Comme ils sont nourris auprès des rois, comme ils font leur séjour ordinaire auprès des princes, ils se forment un talent particulier à les bien connoître : il n’y a point d’inclination qui leur soit cachée, point d’aversion inconnue, point de faible qui ne leur soit découvert. De là viennent les insinuations, les complaisances, et toutes ces mesures délicates qui font un art de gagner les cœurs, ou de se concilier au moins les volontés : mais, soit manque d’application, soit pour tenir au-dessous d’eux les emplois où l’on s’instruit des affaires, ils les ignorent toutes également, et leurs agréments venant à manquer avec l’âge, rien ne leur apporte de la considération et du crédit.
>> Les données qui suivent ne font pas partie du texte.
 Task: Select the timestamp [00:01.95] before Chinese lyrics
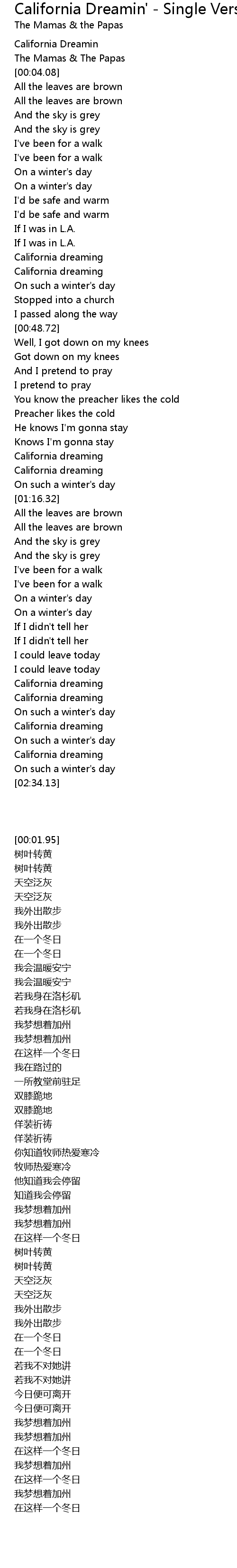[36, 840]
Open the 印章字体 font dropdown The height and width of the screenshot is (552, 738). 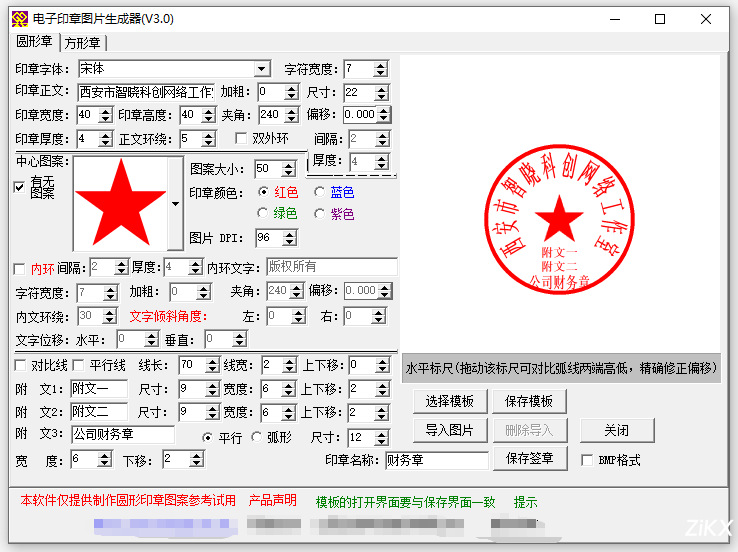pos(262,69)
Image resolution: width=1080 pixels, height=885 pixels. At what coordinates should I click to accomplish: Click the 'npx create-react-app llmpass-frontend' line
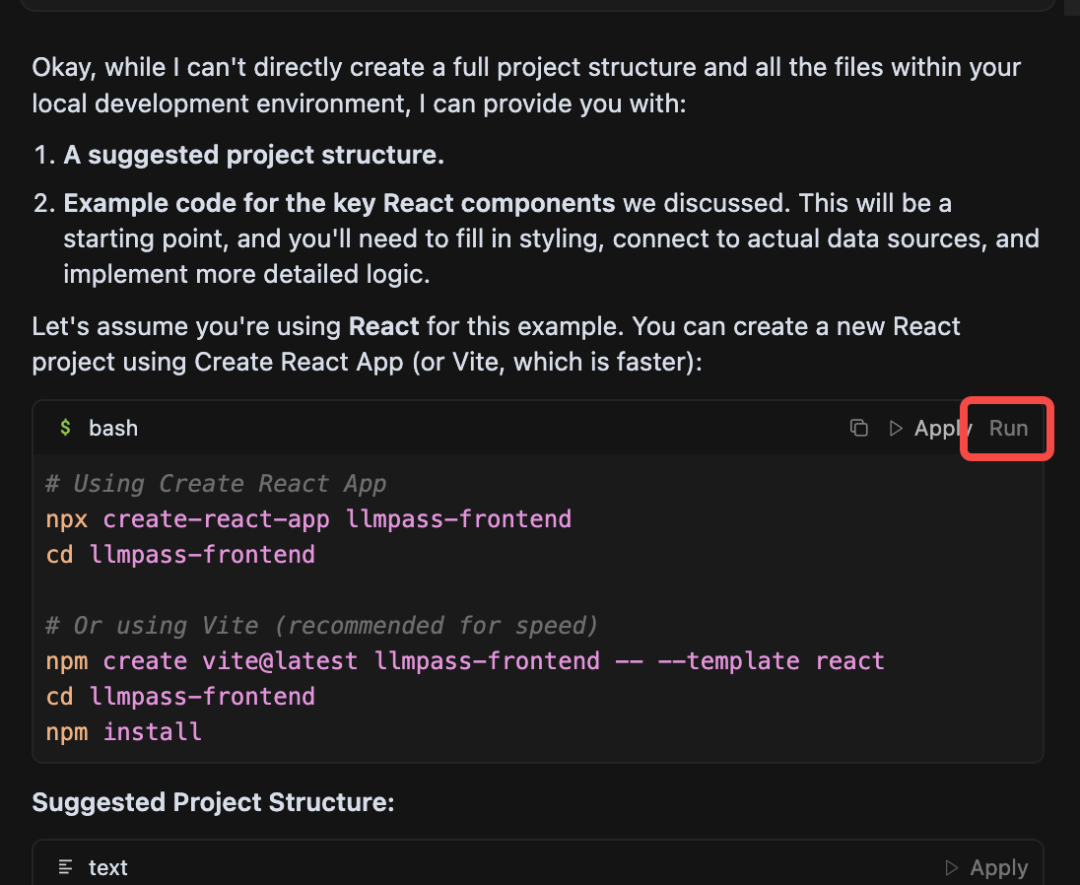(308, 519)
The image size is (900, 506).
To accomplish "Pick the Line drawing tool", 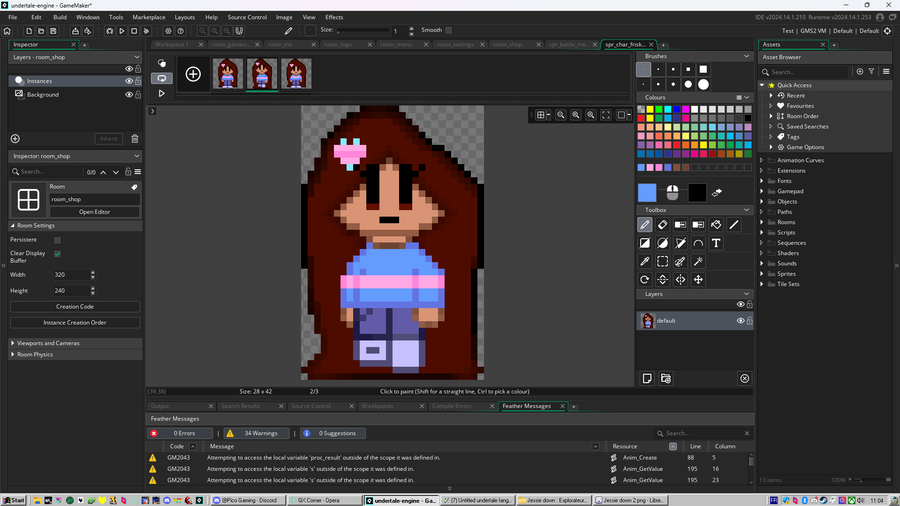I will coord(733,225).
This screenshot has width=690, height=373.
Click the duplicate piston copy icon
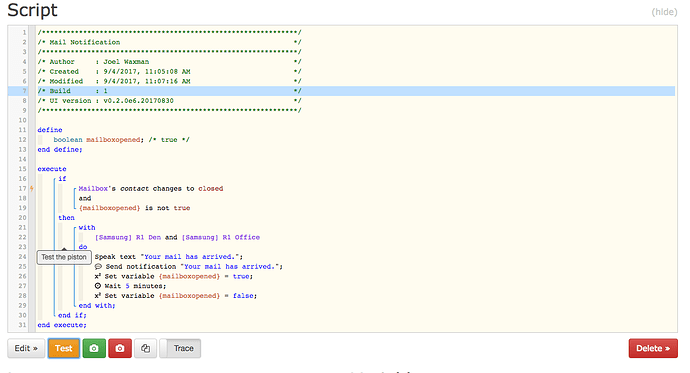(x=145, y=348)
Ils vieillissent donc dans les cabinets, exposés à la raillerie des jeunes gens, qui ne peuvent souffrir leur censure ; avec cette différence que ceux-ci d’ordinaire font les choses qui leur conviennent, et que les autres ne peuvent s’abstenir de celles qui ne leur conviennent plus ; et certes le plus honnête homme, dont personne n’a besoin, a de la peine à s’exempter du ridicule en vieillissant. Mais il en est comme de ces femmes galantes, à qui le monde plaît encore quand elles ne lui plaisent plus.